## WORK INSTRUCTION 1
From the announcement of the G.W. Minshall lecture below, list every stream type that Huryn's work is said to have focused on.
## WORK INSTRUCTION 2
Continue the announcement of Alex Huryn's G.W. Minshall lecture below, picking up after its final sentence.

## TEXT FOR ANALYSIS
▼

Noted freshwater ecologist Alex Huryn, from the University of Alabama Department of Biological Sciences, will deliver the fifth annual G.W. Minshall Lecture Series in Ecology at 4 p.m. April 12.

He will deliver the lecture "Postcards for the edge; extreme habitats as tools for ecological inquiry" in Room 10 of the ISU Department of Biological Sciences Lecture Center.

Huryn has a strong interest in how local, landscape, and regional factors affect the structure and productivity of freshwater communities, stream communities in particular. Over the past few decades, he has been involved in a number of collaborative studies addressing the relationship between ecosystem productivity and geomorphology, regional geology, invasive species, amphibian declines, river-floodplain linkages, regional nitrogen deposition, and climate change.

He has worked intensively in stream and river systems in southeastern Ohio, western North Carolina, northern and central Alabama, Maine, the North Slope of Alaska, the South Island of New Zealand, Panama and Iceland. His work has focused on a diverse set of stream types including intermittent headwater streams, arctic springs, geothermal springs, cave streams, tropical streams and river-floodplain complexes.

▲

## INPUT DATA
▼

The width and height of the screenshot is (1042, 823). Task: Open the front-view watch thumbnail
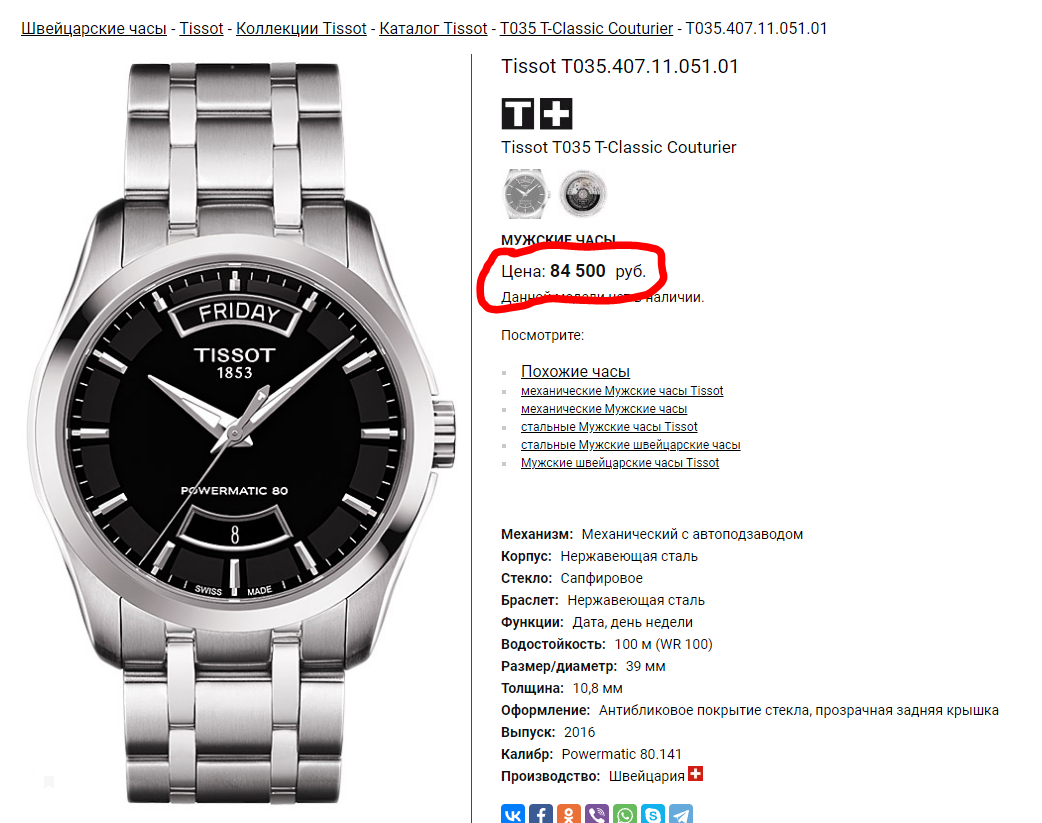click(525, 193)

▲

## WRITTEN RESPONSE 1
intermittent headwater streams, arctic springs, geothermal springs, cave streams, tropical streams, river-floodplain complexes

## WRITTEN RESPONSE 2
His research projects, although diverse, have been consistent in their focus on gaining understanding of processes controlling primary and secondary productivity. Within the past decade, he has become increasingly focused on answering questions about how food-web structure and landscape templates interact to control stream ecosystem productivity. Arctic streams have simple food webs that respond strongly to landscape variables. This makes them particularly amenable to studies of landscape control of productivity.

Huryn’s presentation is sponsored by the ISU Department of Biological Sciences, which established the G.W. Minshall Lecture Series in Ecology to provide lasting recognition of the scientific contributions of Dr. Wayne Minshall, an ISU professor emeritus who has been an international leader in the study of streams and rivers.